• [Task to complete] Starting at the line that contains "Select the ref constant block" and continuing through the last of the entries, write those lines out again, requests included, with every coordinate in the answers offset by 141.
----------
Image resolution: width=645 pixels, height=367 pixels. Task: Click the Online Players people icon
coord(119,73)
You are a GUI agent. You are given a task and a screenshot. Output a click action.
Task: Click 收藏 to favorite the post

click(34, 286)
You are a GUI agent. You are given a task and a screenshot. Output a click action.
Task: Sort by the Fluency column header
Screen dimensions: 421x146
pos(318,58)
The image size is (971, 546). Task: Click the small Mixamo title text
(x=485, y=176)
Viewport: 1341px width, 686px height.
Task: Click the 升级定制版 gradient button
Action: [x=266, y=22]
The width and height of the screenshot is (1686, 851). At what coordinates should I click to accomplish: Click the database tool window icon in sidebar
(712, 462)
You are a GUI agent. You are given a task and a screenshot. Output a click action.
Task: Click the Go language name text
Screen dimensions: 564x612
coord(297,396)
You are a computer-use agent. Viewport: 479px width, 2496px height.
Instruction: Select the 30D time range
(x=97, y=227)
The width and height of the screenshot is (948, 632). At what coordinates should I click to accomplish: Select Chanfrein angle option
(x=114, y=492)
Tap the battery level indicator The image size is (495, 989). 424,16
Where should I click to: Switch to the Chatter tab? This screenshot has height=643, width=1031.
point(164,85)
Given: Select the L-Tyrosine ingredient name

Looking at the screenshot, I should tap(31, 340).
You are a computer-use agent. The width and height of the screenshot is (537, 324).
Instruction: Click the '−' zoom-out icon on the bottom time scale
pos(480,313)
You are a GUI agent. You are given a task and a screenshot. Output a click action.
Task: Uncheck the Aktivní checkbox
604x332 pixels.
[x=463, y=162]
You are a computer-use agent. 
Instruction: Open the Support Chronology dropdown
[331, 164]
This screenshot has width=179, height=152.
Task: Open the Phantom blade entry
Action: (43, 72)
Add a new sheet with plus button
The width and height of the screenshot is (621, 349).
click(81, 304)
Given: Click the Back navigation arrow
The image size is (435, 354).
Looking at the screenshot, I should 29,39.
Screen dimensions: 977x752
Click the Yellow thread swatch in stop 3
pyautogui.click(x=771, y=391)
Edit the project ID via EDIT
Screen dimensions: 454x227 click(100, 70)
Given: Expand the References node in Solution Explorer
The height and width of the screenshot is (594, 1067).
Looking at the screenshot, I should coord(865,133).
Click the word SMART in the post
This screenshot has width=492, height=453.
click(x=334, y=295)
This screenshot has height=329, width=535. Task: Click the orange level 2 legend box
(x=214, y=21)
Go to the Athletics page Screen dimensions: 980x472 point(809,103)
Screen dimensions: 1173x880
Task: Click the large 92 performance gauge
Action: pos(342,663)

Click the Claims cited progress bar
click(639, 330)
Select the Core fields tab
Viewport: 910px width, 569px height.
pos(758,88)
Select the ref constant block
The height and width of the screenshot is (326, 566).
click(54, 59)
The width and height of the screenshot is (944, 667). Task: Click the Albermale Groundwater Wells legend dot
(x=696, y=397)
----------
• [Answer to the problem]
Select the ref constant block
The height and width of the screenshot is (326, 566).
click(195, 200)
The width and height of the screenshot is (944, 667). Task: Click the Albermale Groundwater Wells legend dot
(x=837, y=538)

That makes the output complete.